Save the Great Bear Rainforest

By: Rainforest  09-12-2011
Keywords: logging


June 28, 2011  -  ForestEthics, Greenpeace and Sierra Club BC released photos today that show increased TimberWest logging activity in the southern part of the Great Bear Rainforest is jeopardizing success of the conservation model that was established to protect the area. The forests where TimberWest operates are already the hardest hit and the least protected in the region.

April 1, 2011  -  Environmental organizations working to protect tropical rainforests around the equator have asked the British Columbia government to take the necessary steps to protect the Great Bear Rainforest in British Columbia, as announced on March 31, 2009. The letter comes on the second anniversary of the signing of the landmark Great Bear Rainforest Agreements, and serves as a reminder to the new premier that there is still much work left to be done.

November 19, 2010  -  First Nations governments whose territories cover the Great Bear Rainforest — the Coastal First Nations-Great Bear Initiative and the Nanwakolas Council — have received the prestigious Land Award from the Real Estate Foundation of British Columbia. The Great Bear Rainforest First Nations have been leaders of a landmark initiative that has already seen two million hectares protected, initial changes made to logging practices to increase conservation and first steps taken in restoring community well-being.

March 5, 2010  -  A new report, entitled “Slipping Through the Cracks? The Fate of Focal Species in the Great Bear Rainforest”, was released by Greenpeace, ForestEthics and Sierra Club BC. The report shows there is still a risk of extinction for a number of important species of conservation concern, including grizzly bears, marbled murrelets, mountain goats, northern goshawks and tailed frogs.

December 11, 2009  -  Nearly one million hectares of temperate rainforest have been newly certified by the Forest Stewardship Council (FSC) in BC's Great Bear Rainforest. The forest companies who have been newly certified are Western Forest Products, Interfor, and BC Timber Sales. As buyers of wood products from the forest, Catalyst Paper and Howe Sound Pulp and Paper supported the certification process for the companies.

March 31, 2009  -  The promise made three years ago to protect one-third of British Columbia’s globally unique Great Bear Rainforest and develop the foundations for a conservation-based economy in the region has been fulfilled. The announcement lays out the tremendous ecological and economic gains for the region and the long-term commitment to ensure the health of the rainforest and communities.

March 3, 2009  -  A new report released by Greenpeace, Forest Ethics, And Sierra Club BC concludes that an ‘ecosystem based’ approach to logging in the Great Bear Rainforest would maintain old growth forest with approximately 108 million tons of carbon storage, and shows that British Columbia’s Great Bear Rainforest not only stores massive amounts of carbon per hectare, but is also well positioned to withstand some of the effects of climate change because of its old growth forest and location.

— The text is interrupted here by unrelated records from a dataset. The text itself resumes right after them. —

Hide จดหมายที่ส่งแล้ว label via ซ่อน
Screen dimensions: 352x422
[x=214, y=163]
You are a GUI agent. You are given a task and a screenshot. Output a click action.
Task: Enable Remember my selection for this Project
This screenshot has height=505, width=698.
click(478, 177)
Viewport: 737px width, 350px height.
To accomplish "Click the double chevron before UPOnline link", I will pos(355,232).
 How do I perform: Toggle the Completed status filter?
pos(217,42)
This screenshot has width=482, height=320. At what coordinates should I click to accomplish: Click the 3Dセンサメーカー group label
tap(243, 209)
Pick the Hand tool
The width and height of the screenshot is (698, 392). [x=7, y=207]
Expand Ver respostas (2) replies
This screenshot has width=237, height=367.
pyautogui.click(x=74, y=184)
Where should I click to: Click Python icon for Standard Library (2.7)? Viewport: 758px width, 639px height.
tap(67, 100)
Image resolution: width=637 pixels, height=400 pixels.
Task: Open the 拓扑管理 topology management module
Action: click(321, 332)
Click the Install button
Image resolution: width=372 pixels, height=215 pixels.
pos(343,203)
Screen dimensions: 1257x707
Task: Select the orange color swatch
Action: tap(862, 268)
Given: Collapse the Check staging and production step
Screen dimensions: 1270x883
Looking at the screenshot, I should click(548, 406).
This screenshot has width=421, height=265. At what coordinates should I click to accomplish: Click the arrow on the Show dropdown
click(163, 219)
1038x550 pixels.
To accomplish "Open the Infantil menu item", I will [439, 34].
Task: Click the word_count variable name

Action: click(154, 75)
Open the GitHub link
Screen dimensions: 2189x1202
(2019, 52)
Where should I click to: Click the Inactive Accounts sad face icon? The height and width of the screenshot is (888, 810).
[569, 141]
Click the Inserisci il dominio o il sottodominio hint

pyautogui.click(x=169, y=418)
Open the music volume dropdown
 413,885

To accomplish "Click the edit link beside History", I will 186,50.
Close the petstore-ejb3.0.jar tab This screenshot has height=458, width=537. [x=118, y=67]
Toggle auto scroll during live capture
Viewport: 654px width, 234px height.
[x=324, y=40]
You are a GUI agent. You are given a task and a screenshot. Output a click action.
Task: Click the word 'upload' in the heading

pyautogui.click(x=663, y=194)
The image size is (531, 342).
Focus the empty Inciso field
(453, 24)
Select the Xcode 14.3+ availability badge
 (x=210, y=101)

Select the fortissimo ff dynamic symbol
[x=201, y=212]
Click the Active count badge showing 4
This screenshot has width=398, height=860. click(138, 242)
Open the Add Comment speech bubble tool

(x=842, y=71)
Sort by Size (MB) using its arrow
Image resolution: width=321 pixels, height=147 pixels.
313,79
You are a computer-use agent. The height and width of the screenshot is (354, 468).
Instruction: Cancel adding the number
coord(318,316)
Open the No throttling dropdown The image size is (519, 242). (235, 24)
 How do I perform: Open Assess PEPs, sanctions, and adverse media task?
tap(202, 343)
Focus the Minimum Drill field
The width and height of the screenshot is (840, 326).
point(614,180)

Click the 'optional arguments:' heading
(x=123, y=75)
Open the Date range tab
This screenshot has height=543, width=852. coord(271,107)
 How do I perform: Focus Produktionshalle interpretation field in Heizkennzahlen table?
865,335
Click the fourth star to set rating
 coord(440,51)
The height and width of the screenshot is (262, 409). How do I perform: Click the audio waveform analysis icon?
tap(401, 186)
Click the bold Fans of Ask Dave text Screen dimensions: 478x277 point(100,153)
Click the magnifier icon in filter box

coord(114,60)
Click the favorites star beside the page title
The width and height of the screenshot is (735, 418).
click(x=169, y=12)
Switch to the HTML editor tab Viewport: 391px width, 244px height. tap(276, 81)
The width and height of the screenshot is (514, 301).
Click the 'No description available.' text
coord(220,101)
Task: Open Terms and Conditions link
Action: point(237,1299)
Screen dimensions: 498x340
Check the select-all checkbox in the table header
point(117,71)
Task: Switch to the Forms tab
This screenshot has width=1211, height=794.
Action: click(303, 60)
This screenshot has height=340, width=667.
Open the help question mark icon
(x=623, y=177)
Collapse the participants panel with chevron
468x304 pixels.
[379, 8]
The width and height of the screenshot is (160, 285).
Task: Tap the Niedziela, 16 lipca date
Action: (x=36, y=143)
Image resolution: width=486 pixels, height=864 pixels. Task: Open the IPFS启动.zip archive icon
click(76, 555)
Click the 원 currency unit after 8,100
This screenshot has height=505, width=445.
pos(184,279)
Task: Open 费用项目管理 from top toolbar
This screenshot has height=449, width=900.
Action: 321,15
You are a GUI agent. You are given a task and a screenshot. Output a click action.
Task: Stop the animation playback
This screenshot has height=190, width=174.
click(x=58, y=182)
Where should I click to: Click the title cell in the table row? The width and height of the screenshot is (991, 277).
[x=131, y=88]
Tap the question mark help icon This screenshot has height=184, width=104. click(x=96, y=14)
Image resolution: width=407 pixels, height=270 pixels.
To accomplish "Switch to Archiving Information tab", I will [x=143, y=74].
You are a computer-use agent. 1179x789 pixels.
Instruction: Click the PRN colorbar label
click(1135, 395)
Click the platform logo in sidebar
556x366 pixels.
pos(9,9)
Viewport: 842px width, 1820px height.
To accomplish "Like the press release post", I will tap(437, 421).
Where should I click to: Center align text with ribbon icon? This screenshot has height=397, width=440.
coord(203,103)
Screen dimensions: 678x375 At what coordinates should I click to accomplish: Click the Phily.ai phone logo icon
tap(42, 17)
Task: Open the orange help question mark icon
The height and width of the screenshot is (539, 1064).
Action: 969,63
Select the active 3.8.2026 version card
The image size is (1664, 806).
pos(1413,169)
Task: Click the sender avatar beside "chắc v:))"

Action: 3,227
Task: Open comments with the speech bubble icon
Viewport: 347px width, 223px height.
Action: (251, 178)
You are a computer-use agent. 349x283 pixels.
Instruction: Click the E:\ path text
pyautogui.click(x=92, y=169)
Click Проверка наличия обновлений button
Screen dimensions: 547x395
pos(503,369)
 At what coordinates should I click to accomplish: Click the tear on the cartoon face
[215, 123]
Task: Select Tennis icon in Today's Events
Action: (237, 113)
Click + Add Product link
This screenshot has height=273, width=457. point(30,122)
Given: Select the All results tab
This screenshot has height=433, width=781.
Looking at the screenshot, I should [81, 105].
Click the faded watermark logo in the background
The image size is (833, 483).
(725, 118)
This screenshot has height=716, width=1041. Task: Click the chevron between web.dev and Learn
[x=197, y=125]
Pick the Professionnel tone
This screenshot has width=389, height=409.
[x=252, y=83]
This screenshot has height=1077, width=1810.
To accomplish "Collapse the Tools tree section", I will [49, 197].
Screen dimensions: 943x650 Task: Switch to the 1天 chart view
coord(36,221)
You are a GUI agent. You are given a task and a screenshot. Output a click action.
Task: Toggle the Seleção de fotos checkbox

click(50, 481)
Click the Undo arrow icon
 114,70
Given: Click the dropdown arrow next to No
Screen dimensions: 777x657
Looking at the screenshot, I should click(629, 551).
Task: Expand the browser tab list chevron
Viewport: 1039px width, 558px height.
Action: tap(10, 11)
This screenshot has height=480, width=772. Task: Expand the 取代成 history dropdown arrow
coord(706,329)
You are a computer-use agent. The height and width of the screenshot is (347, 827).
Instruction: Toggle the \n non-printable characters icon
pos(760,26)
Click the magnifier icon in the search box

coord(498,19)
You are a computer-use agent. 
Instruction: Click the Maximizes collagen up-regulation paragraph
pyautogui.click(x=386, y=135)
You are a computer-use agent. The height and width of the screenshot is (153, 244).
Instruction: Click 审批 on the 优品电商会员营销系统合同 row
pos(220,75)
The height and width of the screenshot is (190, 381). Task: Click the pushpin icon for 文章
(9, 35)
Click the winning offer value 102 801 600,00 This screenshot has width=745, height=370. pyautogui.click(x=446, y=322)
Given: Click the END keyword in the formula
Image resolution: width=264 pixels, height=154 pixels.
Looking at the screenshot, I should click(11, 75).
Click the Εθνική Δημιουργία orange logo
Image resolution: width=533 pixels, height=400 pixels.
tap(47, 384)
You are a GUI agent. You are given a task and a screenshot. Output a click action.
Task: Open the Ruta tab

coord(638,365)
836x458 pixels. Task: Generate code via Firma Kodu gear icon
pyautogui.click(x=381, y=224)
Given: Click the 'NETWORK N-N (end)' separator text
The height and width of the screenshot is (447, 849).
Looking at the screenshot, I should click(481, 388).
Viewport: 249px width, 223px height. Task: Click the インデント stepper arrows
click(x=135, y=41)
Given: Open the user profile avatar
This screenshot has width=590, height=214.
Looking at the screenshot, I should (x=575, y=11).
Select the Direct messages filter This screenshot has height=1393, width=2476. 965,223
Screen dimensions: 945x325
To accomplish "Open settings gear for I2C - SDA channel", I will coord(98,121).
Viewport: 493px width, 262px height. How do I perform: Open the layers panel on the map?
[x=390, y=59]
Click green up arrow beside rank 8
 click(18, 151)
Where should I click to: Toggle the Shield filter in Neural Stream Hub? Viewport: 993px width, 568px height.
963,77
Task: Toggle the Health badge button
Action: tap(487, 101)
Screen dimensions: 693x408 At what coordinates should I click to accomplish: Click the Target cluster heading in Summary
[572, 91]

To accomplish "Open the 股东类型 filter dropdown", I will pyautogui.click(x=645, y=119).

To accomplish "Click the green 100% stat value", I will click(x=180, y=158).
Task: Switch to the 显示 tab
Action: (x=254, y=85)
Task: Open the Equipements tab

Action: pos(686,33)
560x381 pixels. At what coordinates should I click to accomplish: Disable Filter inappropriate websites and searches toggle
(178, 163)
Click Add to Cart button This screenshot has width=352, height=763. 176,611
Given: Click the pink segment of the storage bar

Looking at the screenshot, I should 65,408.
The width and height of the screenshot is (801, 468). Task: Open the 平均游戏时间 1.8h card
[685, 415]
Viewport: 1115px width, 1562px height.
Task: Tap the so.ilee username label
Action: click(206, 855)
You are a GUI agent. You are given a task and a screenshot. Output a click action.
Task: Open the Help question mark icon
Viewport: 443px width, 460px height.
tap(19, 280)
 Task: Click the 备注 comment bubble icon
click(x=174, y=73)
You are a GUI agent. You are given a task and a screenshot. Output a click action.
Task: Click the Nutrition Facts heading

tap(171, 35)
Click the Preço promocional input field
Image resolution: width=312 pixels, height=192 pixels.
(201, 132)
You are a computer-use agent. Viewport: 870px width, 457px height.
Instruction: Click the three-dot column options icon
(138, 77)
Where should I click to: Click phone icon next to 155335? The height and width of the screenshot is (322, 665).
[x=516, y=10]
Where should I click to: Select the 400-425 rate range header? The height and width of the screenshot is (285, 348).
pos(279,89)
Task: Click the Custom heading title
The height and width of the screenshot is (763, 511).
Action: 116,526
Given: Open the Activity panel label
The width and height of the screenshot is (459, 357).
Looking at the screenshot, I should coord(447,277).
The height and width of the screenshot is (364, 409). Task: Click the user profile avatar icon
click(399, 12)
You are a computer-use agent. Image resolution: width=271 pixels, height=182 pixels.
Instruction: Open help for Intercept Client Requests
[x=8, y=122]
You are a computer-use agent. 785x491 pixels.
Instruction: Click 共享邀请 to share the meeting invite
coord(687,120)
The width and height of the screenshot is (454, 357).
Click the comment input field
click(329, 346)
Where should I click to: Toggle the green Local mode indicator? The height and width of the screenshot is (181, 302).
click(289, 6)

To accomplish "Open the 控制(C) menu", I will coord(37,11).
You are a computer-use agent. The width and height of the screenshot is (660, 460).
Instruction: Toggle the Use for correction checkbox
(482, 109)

April 1, 2008  -  ForestEthics, Sierra Club BC and Greenpeace have collectively released a report with new scientific analysis that shows critical ecosystems are at high risk in the Great Bear Rainforest. The data shows a clear gap between the current state of conservation and full ecosystem health for the region.

May 10, 2007  -  ForestEthics, Greenpeace and Sierra Club of BC, along with coastal First Nations, several logging companies and BC Premier Gordon Campbell accepted the World Wildlife Fund’s international Gift to the Earth Award for their collaborative work on a conservation plan for BC’s Great Bear Rainforest.

January 21, 2007  -  Environmental groups welcomed the federal government's announcement that it will add $30M to complete a $120M groundbreaking conservation management & economic development initiative.